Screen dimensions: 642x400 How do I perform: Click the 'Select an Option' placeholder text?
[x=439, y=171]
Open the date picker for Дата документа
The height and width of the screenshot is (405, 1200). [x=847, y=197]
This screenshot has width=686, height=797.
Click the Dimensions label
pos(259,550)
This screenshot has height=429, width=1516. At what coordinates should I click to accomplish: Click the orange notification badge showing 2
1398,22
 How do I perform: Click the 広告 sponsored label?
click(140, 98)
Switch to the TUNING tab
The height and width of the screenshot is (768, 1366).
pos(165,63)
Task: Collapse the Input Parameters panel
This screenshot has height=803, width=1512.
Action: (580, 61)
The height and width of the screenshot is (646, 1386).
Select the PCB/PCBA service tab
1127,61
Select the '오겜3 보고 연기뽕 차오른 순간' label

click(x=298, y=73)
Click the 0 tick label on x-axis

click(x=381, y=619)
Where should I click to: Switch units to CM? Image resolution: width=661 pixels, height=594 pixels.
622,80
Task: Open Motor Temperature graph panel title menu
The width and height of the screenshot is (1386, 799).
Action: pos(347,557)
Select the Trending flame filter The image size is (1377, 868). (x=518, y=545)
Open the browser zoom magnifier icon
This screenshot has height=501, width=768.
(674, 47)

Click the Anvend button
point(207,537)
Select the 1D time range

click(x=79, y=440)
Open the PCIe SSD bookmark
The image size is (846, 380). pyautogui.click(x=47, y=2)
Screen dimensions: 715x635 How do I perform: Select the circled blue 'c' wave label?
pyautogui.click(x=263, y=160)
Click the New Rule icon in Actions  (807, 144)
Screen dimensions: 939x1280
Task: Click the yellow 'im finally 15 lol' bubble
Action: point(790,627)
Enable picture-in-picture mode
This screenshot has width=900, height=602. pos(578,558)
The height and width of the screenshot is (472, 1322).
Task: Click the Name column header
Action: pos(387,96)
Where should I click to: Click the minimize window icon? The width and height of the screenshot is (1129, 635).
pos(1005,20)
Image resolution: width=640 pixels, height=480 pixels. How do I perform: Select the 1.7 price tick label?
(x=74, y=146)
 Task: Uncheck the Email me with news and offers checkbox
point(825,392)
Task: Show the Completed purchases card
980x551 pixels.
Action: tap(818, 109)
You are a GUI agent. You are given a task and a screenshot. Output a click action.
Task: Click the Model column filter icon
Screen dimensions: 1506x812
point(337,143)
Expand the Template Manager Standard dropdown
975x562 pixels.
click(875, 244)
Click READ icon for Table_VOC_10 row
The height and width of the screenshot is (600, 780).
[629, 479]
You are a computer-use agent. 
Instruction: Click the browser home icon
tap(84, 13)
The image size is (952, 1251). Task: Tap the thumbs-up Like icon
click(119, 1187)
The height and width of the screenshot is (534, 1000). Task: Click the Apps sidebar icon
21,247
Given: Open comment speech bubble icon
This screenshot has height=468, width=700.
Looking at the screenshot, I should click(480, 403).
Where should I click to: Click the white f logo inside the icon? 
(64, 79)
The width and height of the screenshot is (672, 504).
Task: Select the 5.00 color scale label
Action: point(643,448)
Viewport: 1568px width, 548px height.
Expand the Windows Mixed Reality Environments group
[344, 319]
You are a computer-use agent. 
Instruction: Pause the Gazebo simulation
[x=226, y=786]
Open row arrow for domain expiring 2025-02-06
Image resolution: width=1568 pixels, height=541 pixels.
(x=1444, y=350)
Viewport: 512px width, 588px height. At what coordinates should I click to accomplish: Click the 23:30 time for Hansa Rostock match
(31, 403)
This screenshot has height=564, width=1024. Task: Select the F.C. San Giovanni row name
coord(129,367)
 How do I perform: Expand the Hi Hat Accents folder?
# # # #
Copy each line of the listing that includes "panel".

Task: Collapse the Input Parameters panel
Task: Open Motor Temperature graph panel title menu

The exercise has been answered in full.